**YOUR ASSIGNMENT:** Would you please restate every record exactly as written?

(EXTRACTED INFORMATION Opens)

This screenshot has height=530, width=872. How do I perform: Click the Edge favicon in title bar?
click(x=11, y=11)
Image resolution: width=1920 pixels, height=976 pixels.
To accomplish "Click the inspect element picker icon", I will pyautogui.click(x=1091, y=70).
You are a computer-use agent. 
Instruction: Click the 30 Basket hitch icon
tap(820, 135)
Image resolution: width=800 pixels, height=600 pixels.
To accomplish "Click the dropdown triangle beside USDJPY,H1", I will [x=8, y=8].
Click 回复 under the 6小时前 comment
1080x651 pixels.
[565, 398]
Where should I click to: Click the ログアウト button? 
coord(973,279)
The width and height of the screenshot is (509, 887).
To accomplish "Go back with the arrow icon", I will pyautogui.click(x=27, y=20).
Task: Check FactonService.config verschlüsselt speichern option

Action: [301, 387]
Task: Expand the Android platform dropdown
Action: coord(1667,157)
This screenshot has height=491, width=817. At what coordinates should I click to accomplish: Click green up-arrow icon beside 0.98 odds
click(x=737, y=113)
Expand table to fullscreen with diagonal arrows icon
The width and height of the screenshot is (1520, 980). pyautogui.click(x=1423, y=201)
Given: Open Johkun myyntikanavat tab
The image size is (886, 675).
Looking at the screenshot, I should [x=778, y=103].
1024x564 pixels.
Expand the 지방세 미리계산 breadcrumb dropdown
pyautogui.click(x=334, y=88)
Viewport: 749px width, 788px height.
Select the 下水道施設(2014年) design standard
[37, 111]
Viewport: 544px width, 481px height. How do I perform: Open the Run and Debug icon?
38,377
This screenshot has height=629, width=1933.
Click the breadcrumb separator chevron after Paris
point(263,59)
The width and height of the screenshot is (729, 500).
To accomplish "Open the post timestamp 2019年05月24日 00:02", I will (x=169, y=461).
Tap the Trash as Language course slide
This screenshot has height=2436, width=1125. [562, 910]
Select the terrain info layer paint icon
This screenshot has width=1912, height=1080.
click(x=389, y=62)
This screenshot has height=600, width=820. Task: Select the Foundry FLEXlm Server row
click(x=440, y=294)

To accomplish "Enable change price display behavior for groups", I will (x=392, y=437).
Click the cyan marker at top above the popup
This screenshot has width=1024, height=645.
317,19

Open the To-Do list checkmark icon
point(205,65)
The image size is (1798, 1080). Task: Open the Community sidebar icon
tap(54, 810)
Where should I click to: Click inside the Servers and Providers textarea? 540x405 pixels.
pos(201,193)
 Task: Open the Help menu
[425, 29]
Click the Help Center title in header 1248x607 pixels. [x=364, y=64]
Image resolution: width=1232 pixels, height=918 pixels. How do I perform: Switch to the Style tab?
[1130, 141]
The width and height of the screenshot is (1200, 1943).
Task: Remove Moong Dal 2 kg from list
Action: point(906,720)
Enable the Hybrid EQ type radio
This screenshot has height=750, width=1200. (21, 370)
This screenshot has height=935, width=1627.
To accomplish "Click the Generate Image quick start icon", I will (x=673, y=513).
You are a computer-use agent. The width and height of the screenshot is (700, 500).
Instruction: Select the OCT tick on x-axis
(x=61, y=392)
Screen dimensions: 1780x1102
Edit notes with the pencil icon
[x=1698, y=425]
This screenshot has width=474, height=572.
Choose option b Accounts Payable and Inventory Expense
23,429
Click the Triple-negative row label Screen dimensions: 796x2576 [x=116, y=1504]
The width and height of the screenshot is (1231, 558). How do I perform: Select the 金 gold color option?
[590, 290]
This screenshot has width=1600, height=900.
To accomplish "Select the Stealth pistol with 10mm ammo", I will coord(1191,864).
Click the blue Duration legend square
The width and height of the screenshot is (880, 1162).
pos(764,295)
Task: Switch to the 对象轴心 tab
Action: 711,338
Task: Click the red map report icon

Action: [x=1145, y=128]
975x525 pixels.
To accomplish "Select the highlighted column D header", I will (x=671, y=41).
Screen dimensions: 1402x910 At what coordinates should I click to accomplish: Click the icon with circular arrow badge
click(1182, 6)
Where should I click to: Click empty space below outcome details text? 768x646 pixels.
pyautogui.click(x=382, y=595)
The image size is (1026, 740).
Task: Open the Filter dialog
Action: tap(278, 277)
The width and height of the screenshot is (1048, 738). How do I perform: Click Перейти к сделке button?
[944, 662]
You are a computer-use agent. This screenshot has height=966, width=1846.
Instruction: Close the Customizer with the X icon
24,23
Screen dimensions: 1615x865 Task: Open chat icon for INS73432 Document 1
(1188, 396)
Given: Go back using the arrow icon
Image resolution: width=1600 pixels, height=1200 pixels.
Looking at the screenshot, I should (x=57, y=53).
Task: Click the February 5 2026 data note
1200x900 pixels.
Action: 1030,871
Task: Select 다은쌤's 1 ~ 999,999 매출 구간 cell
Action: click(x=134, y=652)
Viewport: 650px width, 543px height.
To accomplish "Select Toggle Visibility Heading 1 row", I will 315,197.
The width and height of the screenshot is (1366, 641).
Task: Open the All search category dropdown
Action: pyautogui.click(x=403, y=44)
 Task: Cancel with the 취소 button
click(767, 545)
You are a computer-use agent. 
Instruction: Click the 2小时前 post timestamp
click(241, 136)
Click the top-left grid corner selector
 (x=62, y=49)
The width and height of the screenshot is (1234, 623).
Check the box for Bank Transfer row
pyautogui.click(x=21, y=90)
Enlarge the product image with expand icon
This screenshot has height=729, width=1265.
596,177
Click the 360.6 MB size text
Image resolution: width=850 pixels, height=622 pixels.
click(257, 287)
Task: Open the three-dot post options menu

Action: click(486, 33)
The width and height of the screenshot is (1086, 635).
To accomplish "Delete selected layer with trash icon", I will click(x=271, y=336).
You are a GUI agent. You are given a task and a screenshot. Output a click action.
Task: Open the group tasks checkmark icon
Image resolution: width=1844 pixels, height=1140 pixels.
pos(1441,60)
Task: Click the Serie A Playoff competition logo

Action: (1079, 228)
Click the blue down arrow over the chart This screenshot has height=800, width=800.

(EXTRACTED INFORMATION Closes)

**WRITTEN ANSWER:**
This screenshot has height=530, width=872. How do I perform: Click the Edge favicon in title bar?
click(x=11, y=11)
Image resolution: width=1920 pixels, height=976 pixels.
To accomplish "Click the inspect element picker icon", I will pyautogui.click(x=1091, y=70).
You are a computer-use agent. 
Instruction: Click the 30 Basket hitch icon
tap(820, 135)
Image resolution: width=800 pixels, height=600 pixels.
To accomplish "Click the dropdown triangle beside USDJPY,H1", I will [x=8, y=8].
Click 回复 under the 6小时前 comment
1080x651 pixels.
[565, 398]
Where should I click to: Click the ログアウト button? 
coord(973,279)
The width and height of the screenshot is (509, 887).
To accomplish "Go back with the arrow icon", I will pyautogui.click(x=27, y=20).
Task: Check FactonService.config verschlüsselt speichern option

Action: [301, 387]
Task: Expand the Android platform dropdown
Action: coord(1667,157)
This screenshot has height=491, width=817. At what coordinates should I click to accomplish: Click green up-arrow icon beside 0.98 odds
click(x=737, y=113)
Expand table to fullscreen with diagonal arrows icon
The width and height of the screenshot is (1520, 980). pyautogui.click(x=1423, y=201)
Given: Open Johkun myyntikanavat tab
The image size is (886, 675).
Looking at the screenshot, I should [x=778, y=103].
1024x564 pixels.
Expand the 지방세 미리계산 breadcrumb dropdown
pyautogui.click(x=334, y=88)
Viewport: 749px width, 788px height.
Select the 下水道施設(2014年) design standard
[37, 111]
Viewport: 544px width, 481px height. How do I perform: Open the Run and Debug icon?
38,377
This screenshot has height=629, width=1933.
Click the breadcrumb separator chevron after Paris
point(263,59)
The width and height of the screenshot is (729, 500).
To accomplish "Open the post timestamp 2019年05月24日 00:02", I will (x=169, y=461).
Tap the Trash as Language course slide
This screenshot has height=2436, width=1125. [562, 910]
Select the terrain info layer paint icon
This screenshot has width=1912, height=1080.
click(x=389, y=62)
This screenshot has height=600, width=820. Task: Select the Foundry FLEXlm Server row
click(x=440, y=294)

To accomplish "Enable change price display behavior for groups", I will (x=392, y=437).
Click the cyan marker at top above the popup
This screenshot has width=1024, height=645.
317,19

Open the To-Do list checkmark icon
point(205,65)
The image size is (1798, 1080). Task: Open the Community sidebar icon
tap(54, 810)
Where should I click to: Click inside the Servers and Providers textarea? 540x405 pixels.
pos(201,193)
 Task: Open the Help menu
[425, 29]
Click the Help Center title in header 1248x607 pixels. [x=364, y=64]
Image resolution: width=1232 pixels, height=918 pixels. How do I perform: Switch to the Style tab?
[1130, 141]
The width and height of the screenshot is (1200, 1943).
Task: Remove Moong Dal 2 kg from list
Action: point(906,720)
Enable the Hybrid EQ type radio
This screenshot has height=750, width=1200. (21, 370)
This screenshot has height=935, width=1627.
To accomplish "Click the Generate Image quick start icon", I will (x=673, y=513).
You are a computer-use agent. The width and height of the screenshot is (700, 500).
Instruction: Select the OCT tick on x-axis
(x=61, y=392)
Screen dimensions: 1780x1102
Edit notes with the pencil icon
[x=1698, y=425]
This screenshot has width=474, height=572.
Choose option b Accounts Payable and Inventory Expense
23,429
Click the Triple-negative row label Screen dimensions: 796x2576 [x=116, y=1504]
The width and height of the screenshot is (1231, 558). How do I perform: Select the 金 gold color option?
[590, 290]
This screenshot has width=1600, height=900.
To accomplish "Select the Stealth pistol with 10mm ammo", I will coord(1191,864).
Click the blue Duration legend square
The width and height of the screenshot is (880, 1162).
pos(764,295)
Task: Switch to the 对象轴心 tab
Action: 711,338
Task: Click the red map report icon

Action: [x=1145, y=128]
975x525 pixels.
To accomplish "Select the highlighted column D header", I will (x=671, y=41).
Screen dimensions: 1402x910 At what coordinates should I click to accomplish: Click the icon with circular arrow badge
click(1182, 6)
Where should I click to: Click empty space below outcome details text? 768x646 pixels.
pyautogui.click(x=382, y=595)
The image size is (1026, 740).
Task: Open the Filter dialog
Action: tap(278, 277)
The width and height of the screenshot is (1048, 738). How do I perform: Click Перейти к сделке button?
[944, 662]
You are a computer-use agent. This screenshot has height=966, width=1846.
Instruction: Close the Customizer with the X icon
24,23
Screen dimensions: 1615x865 Task: Open chat icon for INS73432 Document 1
(1188, 396)
Given: Go back using the arrow icon
Image resolution: width=1600 pixels, height=1200 pixels.
Looking at the screenshot, I should (x=57, y=53).
Task: Click the February 5 2026 data note
1200x900 pixels.
Action: 1030,871
Task: Select 다은쌤's 1 ~ 999,999 매출 구간 cell
Action: click(x=134, y=652)
Viewport: 650px width, 543px height.
To accomplish "Select Toggle Visibility Heading 1 row", I will 315,197.
The width and height of the screenshot is (1366, 641).
Task: Open the All search category dropdown
Action: pyautogui.click(x=403, y=44)
 Task: Cancel with the 취소 button
click(767, 545)
You are a computer-use agent. 
Instruction: Click the 2小时前 post timestamp
click(241, 136)
Click the top-left grid corner selector
 (x=62, y=49)
The width and height of the screenshot is (1234, 623).
Check the box for Bank Transfer row
pyautogui.click(x=21, y=90)
Enlarge the product image with expand icon
This screenshot has height=729, width=1265.
596,177
Click the 360.6 MB size text
Image resolution: width=850 pixels, height=622 pixels.
click(257, 287)
Task: Open the three-dot post options menu

Action: click(486, 33)
The width and height of the screenshot is (1086, 635).
To accomplish "Delete selected layer with trash icon", I will click(x=271, y=336).
You are a GUI agent. You are given a task and a screenshot. Output a click action.
Task: Open the group tasks checkmark icon
Image resolution: width=1844 pixels, height=1140 pixels.
pos(1441,60)
Task: Click the Serie A Playoff competition logo

Action: (1079, 228)
Click the blue down arrow over the chart This screenshot has height=800, width=800.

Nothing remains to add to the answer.